PTQ1.61: Push the Real Limit of Extremely Low-Bit Post-Training Quantization Methods for Large Language Models
Journal:
arXiv
Published Date:
Feb 18, 2025
Abstract
Large Language Models (LLMs) suffer severe performance degradation when
facing extremely low-bit (sub 2-bit) quantization. Several existing sub 2-bit
post-training quantization (PTQ) methods utilize a mix-precision scheme by
leveraging an unstructured fine-grained mask to explicitly distinguish salient
weights, while which introduces an extra 1-bit or more per weight. To explore
the real limit of PTQ, we propose an extremely low-bit PTQ method called
PTQ1.61, which enables weight quantization to 1.61-bit for the first time.

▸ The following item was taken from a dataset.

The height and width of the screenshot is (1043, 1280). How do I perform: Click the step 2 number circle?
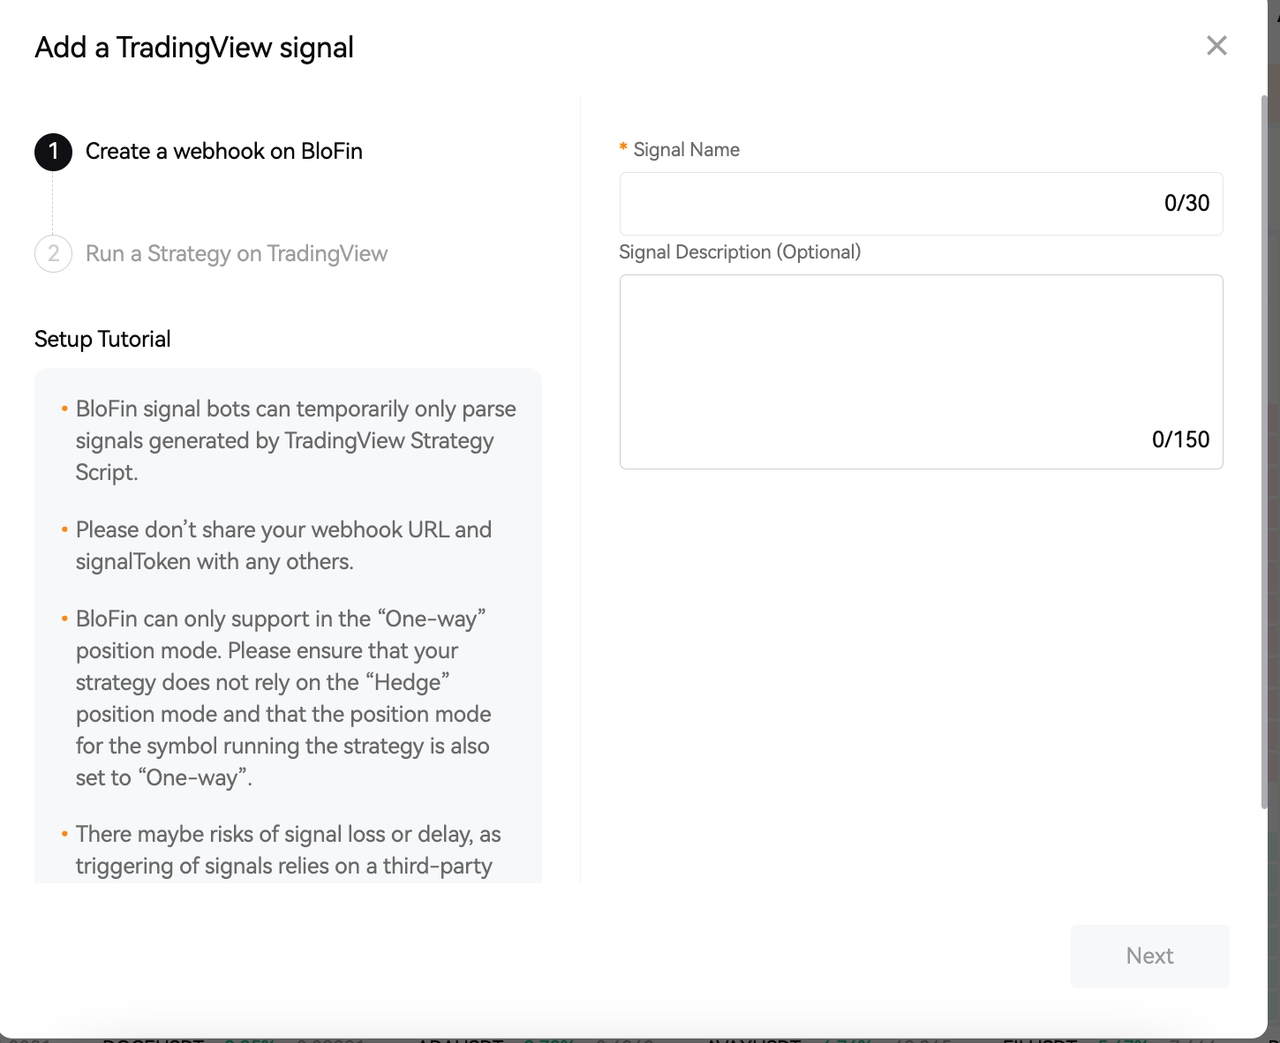click(x=53, y=254)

Specifically, we first introduce a one-dimensional structured mask with
negligibly additional 0.0002-bit per weight based on input activations from the
perspective of reducing the upper bound of quantization error to allocate
corresponding salient weight channels to 4-bit. For non-salient channels
binarization, an efficient block-wise scaling factors optimization framework is
then presented to take implicit row-wise correlations and angular biases into
account. Different from prior works that concentrate on adjusting quantization
methodologies, we further propose a novel paradigm called quantization
preprocessing, where we argue that transforming the weight distribution of the
pretrained model before quantization can alleviate the difficulty in
per-channel extremely low-bit PTQ. Extensive experiments indicate our PTQ1.61
achieves state-of-the-art performance in extremely low-bit quantization. Codes
are available at https://github.com/zjq0455/PTQ1.61.